TASK DETAILS:
Write out the records that follow with every word intact.

Records contained in a dataset
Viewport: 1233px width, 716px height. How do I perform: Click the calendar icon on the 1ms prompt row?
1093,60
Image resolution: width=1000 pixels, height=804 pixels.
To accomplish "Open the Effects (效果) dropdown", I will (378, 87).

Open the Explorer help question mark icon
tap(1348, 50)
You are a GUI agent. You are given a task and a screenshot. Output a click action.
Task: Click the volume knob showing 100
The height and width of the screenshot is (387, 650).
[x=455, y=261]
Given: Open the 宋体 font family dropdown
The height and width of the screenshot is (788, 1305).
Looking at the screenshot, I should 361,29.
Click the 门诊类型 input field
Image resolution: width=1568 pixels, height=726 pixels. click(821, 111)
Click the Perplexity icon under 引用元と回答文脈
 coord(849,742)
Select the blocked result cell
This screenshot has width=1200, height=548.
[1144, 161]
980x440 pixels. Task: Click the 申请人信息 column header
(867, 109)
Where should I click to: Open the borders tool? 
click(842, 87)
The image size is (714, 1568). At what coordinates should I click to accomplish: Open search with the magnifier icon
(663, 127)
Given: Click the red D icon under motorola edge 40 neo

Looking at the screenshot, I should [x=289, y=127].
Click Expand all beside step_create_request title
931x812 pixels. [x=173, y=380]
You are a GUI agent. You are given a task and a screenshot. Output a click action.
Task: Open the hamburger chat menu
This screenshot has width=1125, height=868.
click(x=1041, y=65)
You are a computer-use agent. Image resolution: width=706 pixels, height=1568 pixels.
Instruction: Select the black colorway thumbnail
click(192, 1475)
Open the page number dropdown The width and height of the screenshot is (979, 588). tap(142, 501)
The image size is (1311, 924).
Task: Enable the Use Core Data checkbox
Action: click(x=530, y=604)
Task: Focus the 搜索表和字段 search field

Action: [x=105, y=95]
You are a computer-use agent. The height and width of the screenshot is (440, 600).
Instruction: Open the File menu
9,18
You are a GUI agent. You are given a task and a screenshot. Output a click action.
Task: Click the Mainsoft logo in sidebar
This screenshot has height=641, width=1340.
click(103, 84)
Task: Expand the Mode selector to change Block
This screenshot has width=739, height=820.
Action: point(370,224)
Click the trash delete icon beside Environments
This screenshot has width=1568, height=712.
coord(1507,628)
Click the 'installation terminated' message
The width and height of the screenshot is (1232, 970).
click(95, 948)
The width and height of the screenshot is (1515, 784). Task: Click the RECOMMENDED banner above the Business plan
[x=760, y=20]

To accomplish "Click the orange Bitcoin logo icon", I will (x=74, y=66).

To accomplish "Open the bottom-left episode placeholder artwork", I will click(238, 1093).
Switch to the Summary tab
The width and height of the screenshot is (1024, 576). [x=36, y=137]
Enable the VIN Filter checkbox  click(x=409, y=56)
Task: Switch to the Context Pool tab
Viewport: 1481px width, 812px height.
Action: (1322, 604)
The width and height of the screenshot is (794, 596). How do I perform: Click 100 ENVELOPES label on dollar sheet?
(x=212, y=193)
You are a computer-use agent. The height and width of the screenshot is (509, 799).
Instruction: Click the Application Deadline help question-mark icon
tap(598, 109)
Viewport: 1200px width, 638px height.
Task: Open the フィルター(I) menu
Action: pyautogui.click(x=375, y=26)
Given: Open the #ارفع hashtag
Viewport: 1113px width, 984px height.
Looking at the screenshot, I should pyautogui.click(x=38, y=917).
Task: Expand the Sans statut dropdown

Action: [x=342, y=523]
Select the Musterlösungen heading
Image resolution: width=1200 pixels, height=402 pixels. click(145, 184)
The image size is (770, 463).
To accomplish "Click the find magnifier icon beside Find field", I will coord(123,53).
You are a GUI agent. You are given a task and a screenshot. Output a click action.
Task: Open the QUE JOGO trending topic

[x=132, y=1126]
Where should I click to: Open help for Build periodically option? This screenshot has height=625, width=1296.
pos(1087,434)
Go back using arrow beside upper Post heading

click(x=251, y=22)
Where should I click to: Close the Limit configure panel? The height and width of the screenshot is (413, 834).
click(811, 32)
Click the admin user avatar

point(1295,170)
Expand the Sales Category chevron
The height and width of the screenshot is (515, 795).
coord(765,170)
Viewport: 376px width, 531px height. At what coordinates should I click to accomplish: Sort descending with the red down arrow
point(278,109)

RESPONSE:
Viewport: 1233px width, 716px height. How do I perform: Click the calendar icon on the 1ms prompt row?
1093,60
Image resolution: width=1000 pixels, height=804 pixels.
To accomplish "Open the Effects (效果) dropdown", I will (378, 87).

Open the Explorer help question mark icon
tap(1348, 50)
You are a GUI agent. You are given a task and a screenshot. Output a click action.
Task: Click the volume knob showing 100
The height and width of the screenshot is (387, 650).
[x=455, y=261]
Given: Open the 宋体 font family dropdown
The height and width of the screenshot is (788, 1305).
Looking at the screenshot, I should 361,29.
Click the 门诊类型 input field
Image resolution: width=1568 pixels, height=726 pixels. click(821, 111)
Click the Perplexity icon under 引用元と回答文脈
 coord(849,742)
Select the blocked result cell
This screenshot has width=1200, height=548.
[1144, 161]
980x440 pixels. Task: Click the 申请人信息 column header
(867, 109)
Where should I click to: Open the borders tool? 
click(842, 87)
The image size is (714, 1568). At what coordinates should I click to accomplish: Open search with the magnifier icon
(663, 127)
Given: Click the red D icon under motorola edge 40 neo

Looking at the screenshot, I should [x=289, y=127].
Click Expand all beside step_create_request title
931x812 pixels. [x=173, y=380]
You are a GUI agent. You are given a task and a screenshot. Output a click action.
Task: Open the hamburger chat menu
This screenshot has width=1125, height=868.
click(x=1041, y=65)
You are a computer-use agent. Image resolution: width=706 pixels, height=1568 pixels.
Instruction: Select the black colorway thumbnail
click(192, 1475)
Open the page number dropdown The width and height of the screenshot is (979, 588). tap(142, 501)
The image size is (1311, 924).
Task: Enable the Use Core Data checkbox
Action: click(x=530, y=604)
Task: Focus the 搜索表和字段 search field

Action: [x=105, y=95]
You are a computer-use agent. The height and width of the screenshot is (440, 600).
Instruction: Open the File menu
9,18
You are a GUI agent. You are given a task and a screenshot. Output a click action.
Task: Click the Mainsoft logo in sidebar
This screenshot has height=641, width=1340.
click(103, 84)
Task: Expand the Mode selector to change Block
This screenshot has width=739, height=820.
Action: point(370,224)
Click the trash delete icon beside Environments
This screenshot has width=1568, height=712.
coord(1507,628)
Click the 'installation terminated' message
The width and height of the screenshot is (1232, 970).
click(95, 948)
The width and height of the screenshot is (1515, 784). Task: Click the RECOMMENDED banner above the Business plan
[x=760, y=20]

To accomplish "Click the orange Bitcoin logo icon", I will (x=74, y=66).

To accomplish "Open the bottom-left episode placeholder artwork", I will click(238, 1093).
Switch to the Summary tab
The width and height of the screenshot is (1024, 576). [x=36, y=137]
Enable the VIN Filter checkbox  click(x=409, y=56)
Task: Switch to the Context Pool tab
Viewport: 1481px width, 812px height.
Action: (1322, 604)
The width and height of the screenshot is (794, 596). How do I perform: Click 100 ENVELOPES label on dollar sheet?
(x=212, y=193)
You are a computer-use agent. The height and width of the screenshot is (509, 799).
Instruction: Click the Application Deadline help question-mark icon
tap(598, 109)
Viewport: 1200px width, 638px height.
Task: Open the フィルター(I) menu
Action: pyautogui.click(x=375, y=26)
Given: Open the #ارفع hashtag
Viewport: 1113px width, 984px height.
Looking at the screenshot, I should pyautogui.click(x=38, y=917).
Task: Expand the Sans statut dropdown

Action: [x=342, y=523]
Select the Musterlösungen heading
Image resolution: width=1200 pixels, height=402 pixels. click(145, 184)
The image size is (770, 463).
To accomplish "Click the find magnifier icon beside Find field", I will coord(123,53).
You are a GUI agent. You are given a task and a screenshot. Output a click action.
Task: Open the QUE JOGO trending topic

[x=132, y=1126]
Where should I click to: Open help for Build periodically option? This screenshot has height=625, width=1296.
pos(1087,434)
Go back using arrow beside upper Post heading

click(x=251, y=22)
Where should I click to: Close the Limit configure panel? The height and width of the screenshot is (413, 834).
click(811, 32)
Click the admin user avatar

point(1295,170)
Expand the Sales Category chevron
The height and width of the screenshot is (515, 795).
coord(765,170)
Viewport: 376px width, 531px height. At what coordinates should I click to accomplish: Sort descending with the red down arrow
point(278,109)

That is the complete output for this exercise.